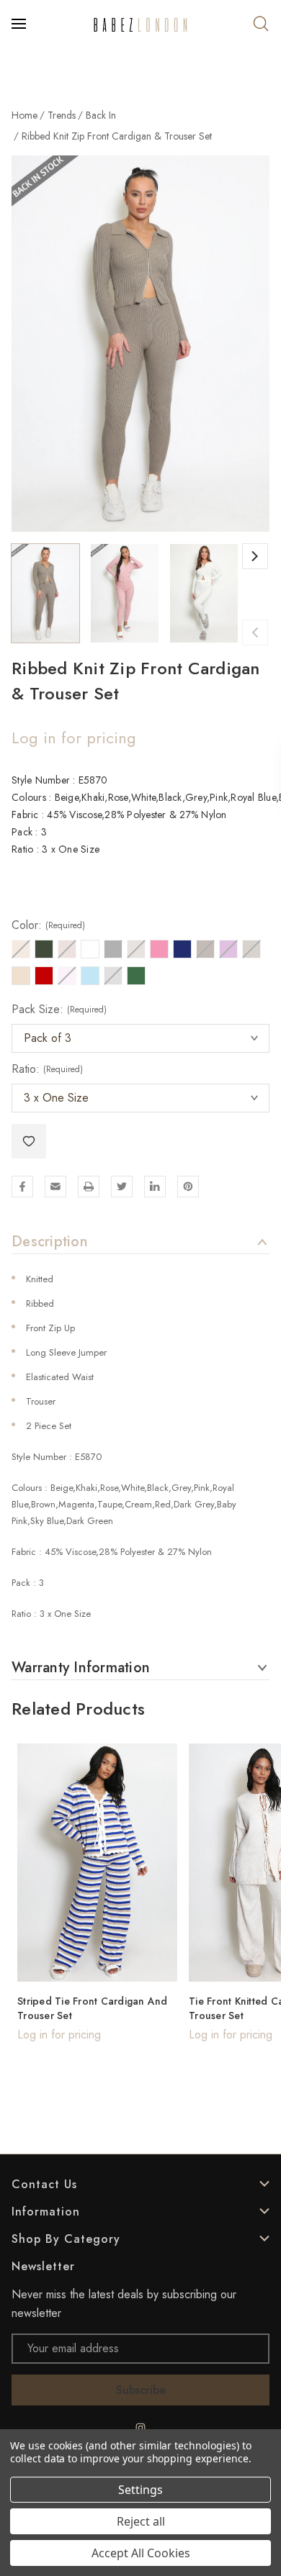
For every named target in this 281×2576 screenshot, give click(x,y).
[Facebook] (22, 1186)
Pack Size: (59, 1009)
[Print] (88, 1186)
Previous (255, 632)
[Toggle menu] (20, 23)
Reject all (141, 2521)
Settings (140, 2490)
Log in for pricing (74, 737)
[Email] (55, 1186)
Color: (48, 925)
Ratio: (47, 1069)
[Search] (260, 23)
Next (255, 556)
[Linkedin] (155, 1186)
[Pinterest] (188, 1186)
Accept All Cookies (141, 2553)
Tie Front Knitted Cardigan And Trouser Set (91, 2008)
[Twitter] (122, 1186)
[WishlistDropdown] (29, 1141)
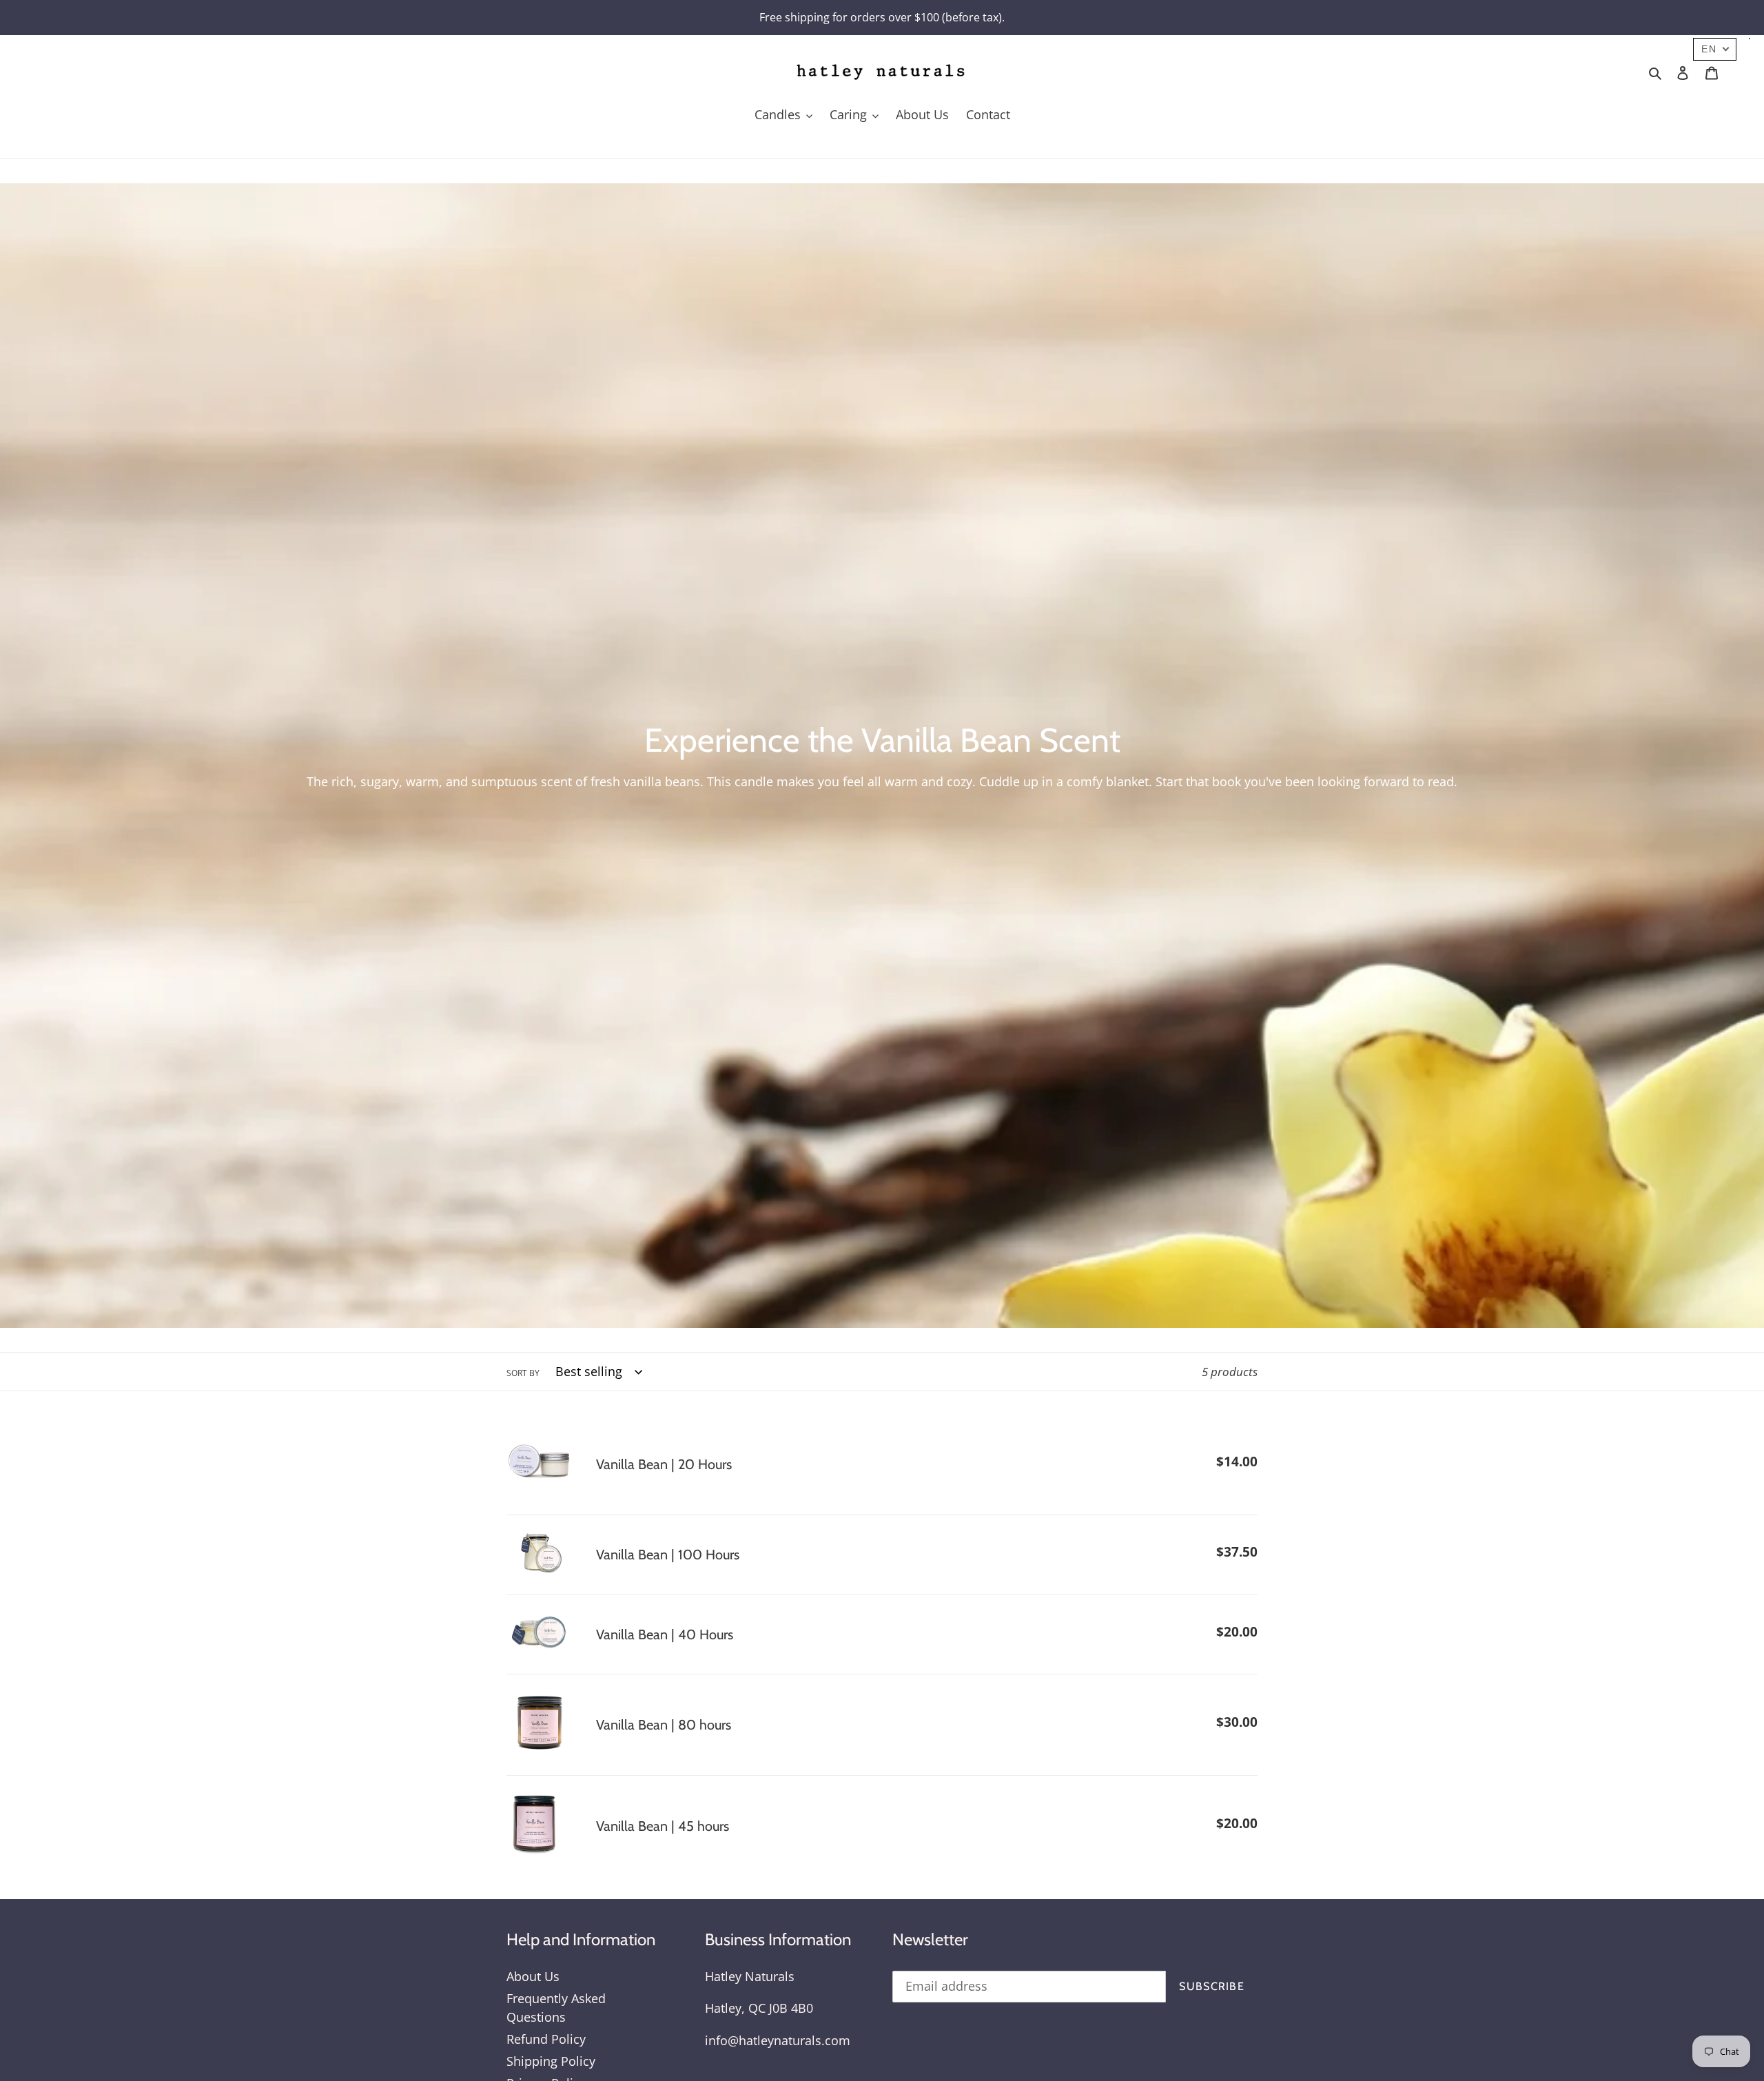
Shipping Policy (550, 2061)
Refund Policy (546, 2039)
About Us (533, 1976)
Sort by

Problem description – Print each line above exactly as it appears, excluding all images.

Answer for the task –
For every named target in this 281×2576 screenshot, give click(x,y).
[Facebook] (22, 1186)
Pack Size: (59, 1009)
[Print] (88, 1186)
Previous (255, 632)
[Toggle menu] (20, 23)
Reject all (141, 2521)
Settings (140, 2490)
Log in for pricing (74, 737)
[Email] (55, 1186)
Color: (48, 925)
Ratio: (47, 1069)
[Search] (260, 23)
Next (255, 556)
[Linkedin] (155, 1186)
[Pinterest] (188, 1186)
Accept All Cookies (141, 2553)
Tie Front Knitted Cardigan And Trouser Set (91, 2008)
[Twitter] (122, 1186)
[WishlistDropdown] (29, 1141)
Shipping Policy (550, 2061)
Refund Policy (546, 2039)
About Us (533, 1976)
Sort by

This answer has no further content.